**Given passage:**
-- Opening Marker --
Pan genome analyses showed that M. massiliense has broad diversity in gene content similar to previous studies of M. abscessus40. We observed genes that vary within the Clone 1 lineages, Clusters 1 and 2 (Fig. 3B), illustrating that isolates which appear ‘clonal’ by MLST or core genome analysis also have underlying genomic variation through gene loss and gain26,41. This is consistent with previous observations among highly similar M. abscessus clusters42. While accessory genome variation broadly tracks with core genome (SNP) variation (Fig. 4B), it can vary widely among isolates with highly similar core genomes. For instance, the Papworth outbreak clusters showed very little accessory genome variation (< 2%) while the Seattle outbreak isolates showed more diversity between the index case and other cases (~ 10%). The contrast in genomic variation between outbreak scenarios may reflect in vivo diversification of sublineages in the index case that were subsequently transmitted to other patients. Clonal sublineages within patients have been observed in long-term Pseudomonas aeruginosa infections43,44, and one longitudinal patient in our sample set showed similar accessory genome variation (Fig. 4B). Our results suggest that the pan genome offers additional and useful information for deconstructing relationships between highly similar isolate clusters.
-- Closing Marker --
**What is expected:**
Copy the full paragraph on M. massiliense pan genome analysis, word for word. The data after this paragraph has no role in the work here.

**Provided material:**
-- Opening Marker --
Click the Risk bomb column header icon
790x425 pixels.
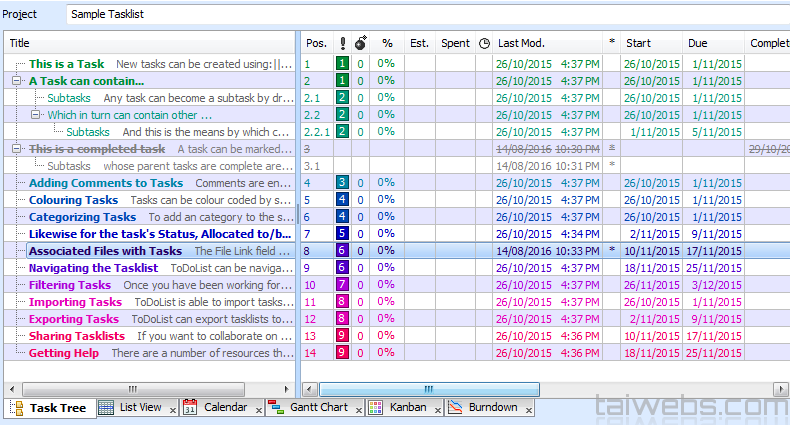point(360,43)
-- Closing Marker --
**The answer:**
Pan genome analyses showed that M. massiliense has broad diversity in gene content similar to previous studies of M. abscessus40. We observed genes that vary within the Clone 1 lineages, Clusters 1 and 2 (Fig. 3B), illustrating that isolates which appear ‘clonal’ by MLST or core genome analysis also have underlying genomic variation through gene loss and gain26,41. This is consistent with previous observations among highly similar M. abscessus clusters42. While accessory genome variation broadly tracks with core genome (SNP) variation (Fig. 4B), it can vary widely among isolates with highly similar core genomes. For instance, the Papworth outbreak clusters showed very little accessory genome variation (< 2%) while the Seattle outbreak isolates showed more diversity between the index case and other cases (~ 10%). The contrast in genomic variation between outbreak scenarios may reflect in vivo diversification of sublineages in the index case that were subsequently transmitted to other patients. Clonal sublineages within patients have been observed in long-term Pseudomonas aeruginosa infections43,44, and one longitudinal patient in our sample set showed similar accessory genome variation (Fig. 4B). Our results suggest that the pan genome offers additional and useful information for deconstructing relationships between highly similar isolate clusters.